Speaking to the Computer Society in Wellington, von Dadelszen notes that security laxness is more of an issue not only because of the easy access to a wireless signal as opposed to a physical link, but because wireless has generated so much enthusiasm among users.
“Security is an issue because [your staff] want wireless now,” he said. If you take your time about implementing it securely, they will implement it insecurely and outside your control, he says.
The problem is becoming more acute as an increasing population of devices, down to the scale of personal digital assistants, acquire wireless capability.
In a practical demonstration, Dadelszen found eight networks accessible from the ceantral Wellington company meeting room where the talk was held – though about half were CafeNet links, necessarily unencrypted to allow new users to log on. But of the remaining four, only one was guarded by any encryption.
He used two common tools, Netstumbler and Kismet, to find a considerable amount of detail about the links. SSIDs, identifying the network, are routinely broadcast and give a starting point for spoofing by generating a fake ID from an intruder’s own access point.
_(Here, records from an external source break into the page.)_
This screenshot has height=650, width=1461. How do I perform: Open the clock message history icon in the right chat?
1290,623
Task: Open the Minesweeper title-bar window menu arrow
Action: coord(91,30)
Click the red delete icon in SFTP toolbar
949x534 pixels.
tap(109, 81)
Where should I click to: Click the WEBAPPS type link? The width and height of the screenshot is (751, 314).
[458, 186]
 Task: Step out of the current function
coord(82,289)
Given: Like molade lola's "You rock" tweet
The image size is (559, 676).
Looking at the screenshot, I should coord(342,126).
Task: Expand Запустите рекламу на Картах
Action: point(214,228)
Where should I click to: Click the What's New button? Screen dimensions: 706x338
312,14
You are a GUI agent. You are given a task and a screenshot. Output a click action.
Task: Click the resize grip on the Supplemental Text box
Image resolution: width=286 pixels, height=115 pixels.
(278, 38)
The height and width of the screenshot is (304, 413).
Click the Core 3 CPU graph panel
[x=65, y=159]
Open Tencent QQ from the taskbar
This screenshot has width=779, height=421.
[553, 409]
Users often attempt a kind of “security through obscurity” by turning off SSID broadcasting or filtering on MAC addresses to ensure they only communicate with users known to them. The latter is a measure of doubtful value, Dadelszen says, since MAC addresses can be “sniffed” and one’s own address can then be easily changed to mimic a trusted party.
The first generation of encryption, WEP, is flawed — through problems with its initialisation have allegedly been fixed. But even if this upgrade is effective, it is likely that some users will still be using an old version. Software called WEPcracker is available online and, like all the other aids to attacking wireless connections, it’s free. “That’s open source for you,” Dadelszen says.
There is a new generation of WEPcracker, known as Aircrack, and a “brute-force” cracker for the newer encrypted protocol, WPA. Here a would-be intruder would capture a number of packets — even inducing more traffic by prompting with packets of their own — then store the packets for decryption at leisure.
Strong schemes of authentication such as Radius are available particularly to corporate users and should be used where possible, Dadelszen says. But if you are forced to rely on WEP or WPA encryption without strong authentication “change your key often”.
One of the most disturbing vulnerabilities he described is the ability to send out packets instructing a computer to disconnect from its local radio access point, and to have a hidden access point run by the intruder. The disconnected machine is likely to reconnect to the fake AP, letting the intruder in — a kind of wireless equivalent of the “phishing” scheme worked with fake websites.
“Check regularly for rogue APs”, he says, and keep an eye on the telltale locks and similar symbols on the screen that will indicate that a connection is properly secured.